Clause 5 creates a criminal offence for withdrawing, or authorising or permitting the withdrawal of, an amount from the Fund unless Cabinet has approved the purpose of the withdrawal and the prescribed procedures for withdrawal have been followed. Cabinet does not need to approve every item of expenditure – in the same way as Parliament authorises withdrawal for the purpose of broad government functions, Cabinet can authorise withdrawal for the purpose of implementing a specified project. Small items of expenditure within that project will need to be undertaken in accordance with the procedures for withdrawal that will be prescribed by regulation. However, failure to follow the procedures does not constitute a disciplinary offence for the public officer involved – it constitutes a criminal offence.

Clause 5 also contains an avoidance of doubt provision specifying that Cabinet may approve a withdrawal of an amount for the purpose of paying the amount in the Treasury Fund. Cabinet has this power without this provision, as clause 5 does not limit the purposes for which Cabinet can approve withdrawal. Withdrawal for payment into the Treasury Fund is most likely to occur if a project is completed under-budget and the development partner does not require the return of the surplus amount.

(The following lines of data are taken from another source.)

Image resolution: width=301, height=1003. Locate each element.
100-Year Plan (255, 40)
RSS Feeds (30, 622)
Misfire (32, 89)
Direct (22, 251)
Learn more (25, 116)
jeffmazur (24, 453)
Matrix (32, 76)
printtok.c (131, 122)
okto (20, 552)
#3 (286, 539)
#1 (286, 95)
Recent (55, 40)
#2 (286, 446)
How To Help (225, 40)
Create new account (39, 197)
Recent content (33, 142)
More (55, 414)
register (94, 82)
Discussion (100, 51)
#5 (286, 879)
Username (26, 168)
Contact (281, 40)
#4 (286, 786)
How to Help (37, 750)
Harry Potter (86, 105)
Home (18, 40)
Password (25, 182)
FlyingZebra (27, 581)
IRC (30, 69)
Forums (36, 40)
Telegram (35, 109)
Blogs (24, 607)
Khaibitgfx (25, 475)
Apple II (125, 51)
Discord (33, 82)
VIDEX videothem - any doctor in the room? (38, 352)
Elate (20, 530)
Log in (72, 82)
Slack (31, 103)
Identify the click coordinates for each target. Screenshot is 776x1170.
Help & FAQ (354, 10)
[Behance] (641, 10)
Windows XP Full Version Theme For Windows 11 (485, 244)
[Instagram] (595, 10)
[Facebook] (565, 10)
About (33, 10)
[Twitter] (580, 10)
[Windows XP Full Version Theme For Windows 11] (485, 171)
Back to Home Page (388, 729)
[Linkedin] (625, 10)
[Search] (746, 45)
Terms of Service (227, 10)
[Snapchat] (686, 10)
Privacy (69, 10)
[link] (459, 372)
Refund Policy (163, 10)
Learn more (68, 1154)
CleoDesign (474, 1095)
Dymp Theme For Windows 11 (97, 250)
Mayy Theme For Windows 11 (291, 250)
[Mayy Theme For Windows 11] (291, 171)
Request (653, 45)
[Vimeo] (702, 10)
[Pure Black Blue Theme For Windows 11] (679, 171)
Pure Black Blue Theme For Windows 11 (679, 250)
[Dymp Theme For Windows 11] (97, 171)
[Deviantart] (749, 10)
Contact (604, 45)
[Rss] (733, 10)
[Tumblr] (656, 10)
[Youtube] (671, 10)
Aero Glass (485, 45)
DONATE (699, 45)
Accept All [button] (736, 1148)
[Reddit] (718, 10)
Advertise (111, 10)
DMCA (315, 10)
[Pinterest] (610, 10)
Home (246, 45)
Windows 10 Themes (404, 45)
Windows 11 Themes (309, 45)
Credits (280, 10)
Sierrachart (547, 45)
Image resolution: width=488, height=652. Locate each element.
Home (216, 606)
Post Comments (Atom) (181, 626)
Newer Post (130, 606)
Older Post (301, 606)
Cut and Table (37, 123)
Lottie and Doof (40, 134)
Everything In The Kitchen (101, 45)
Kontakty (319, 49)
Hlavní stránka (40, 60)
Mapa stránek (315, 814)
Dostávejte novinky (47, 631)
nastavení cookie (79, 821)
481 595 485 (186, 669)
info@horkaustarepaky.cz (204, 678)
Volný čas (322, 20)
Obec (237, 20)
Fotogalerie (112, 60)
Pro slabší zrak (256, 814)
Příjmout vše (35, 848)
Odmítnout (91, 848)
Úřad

Clause 6 requires the Minister to table in Parliament the annual projections of income and expenditure for the Fund for each financial year. The projections must be itemised by project, showing the source of each item of income.

Clause 7 requires the Minister to table in Parliament an annual report of the actual income and expenditure of the Fund at the end of each financial year. The report must show actual income and expenditure by project, showing the source of each item of income. All reportable deviations that occurred during the year, whether reported in a previous quarterly report or not, must also be reported. The Minister is also required to provide an update on project implementation activities during the year.

Clause 8 requires the Minister to table in Parliament at the end of the first, second and third quarters of each financial year a quarterly report of the income and expenditure of the Fund for the year to date. The report must show actual income and expenditure by project, showing the source of each item of income. All reportable deviations that have not been reported in a previous quarterly report, must also be reported. A quarterly report is not required for the fourth quarter because the annual report serves both as a fourth quarter report and a report for the entire year.

Clause 9 gives Cabinet power to make regulations under the Act. The power includes the powers to make regulations prescribing the procedures that must be followed before withdrawing an amount from the Fund (for clause 5).

PART 4 – TRANSITIONAL MATTERS

Clause 10 defines terms used in the Part.

Clause 11 creates a charge on the Treasury Fund for each development amount in the Treasury Fund immediately before commencement of the Act. These amounts must be paid into the Development Fund on the commencement date. Any development amount received after the commencement date is payable directly into the Development Fund under clause 4.

Clause 12 allows the annual projections for the first year of operation of the Fund to be tabled by 1 October 2011.